Mee Sum Restaurant | Amazing Chow Mein Sandwich
Review by: Michael Stern
Excellent | Worth a Detour
Birth of a Sandwich
Regina Mark, who runs Mee Sum Restaurant and Lounge with her husband, Kenny, tells this story: “In New Bedford long ago, a customer came in and ordered chow mein to take home. But he wasn’t feeling too well. So he asked for bread to go with it. The chef had no bread, so he gave the customer some hamburger buns. The customer returned the next day, feeling well, and happy to say that the buns and the chow mein had made an excellent sandwich.” So was born Fall River’s amazing chow mein sandwich.
Unique Local Specialty
If you haven’t eaten your way along the south coast of Massachusetts, the idea of a chow mein sandwich probably sounds wrong.
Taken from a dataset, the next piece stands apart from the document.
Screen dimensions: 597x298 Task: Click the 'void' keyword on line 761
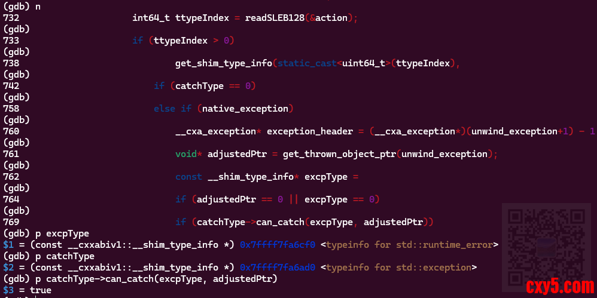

For people who live around here, it’s everyday eats. You’ll find it served at home, in school lunchrooms, in Chinese restaurants, and at drive-ins. Many locals don’t fully appreciate its uniqueness until they move away. Then, they realize how much they miss it.
It’s All About the Noodles
Mee Sum chow mein, a soft brown gravy laced with celery and onion (and, if you wish, meat) exemplifies the Cantonese dish. But noodles make it special. They’ve been made since 1926 by Fall River’s Oriental Chow Mein Company. They are thin, crisp, and more addictive than peanuts or potato chips. Ladle chow mein atop the bottom half of a burger bun. Then strew it with an abundance of those fine noodles. Finally, cap the whole thing with the bun’s top. Now you have a true Fall River chow mein sandwich.
How to Eat a Chow Mein Sandwich
Most of us need a knife and fork to eat it. But Mee Sum waitress Sue said that she has veteran chow mein sandwich eaters who get theirs wrapped and eat the whole thing. They don’t want utensils. Maybe just a pile of napkins. Sue explained that when the sandwich is securely enclosed in wax paper for even a few minutes the gravy begins to bind it together. The tight wrapper causes the chow mein noodles to steam soft. They return to a state that is something like al dente lo mein. It is mischievously delicious this way, completely different from the textural drama of the plated version. It sets a high-water mark of culturally incorrect Cantonese cuisine. Mere dilettantes, we had no luck holding it together for more than a couple of bites.
Beyond Fall River’s amazing chow mein sandwich, the kitchen also offers an egg foo yung sandwich and a chop suey sandwich. Neither is compelling. Other than curious sandwiches, the Mee Sum menu is familiar Cantonese-American fare. Note: One other Roadfood-recommended place to find a chow mein sandwich is Evelyn’s Drive-In of Tiverton, Rhode Island.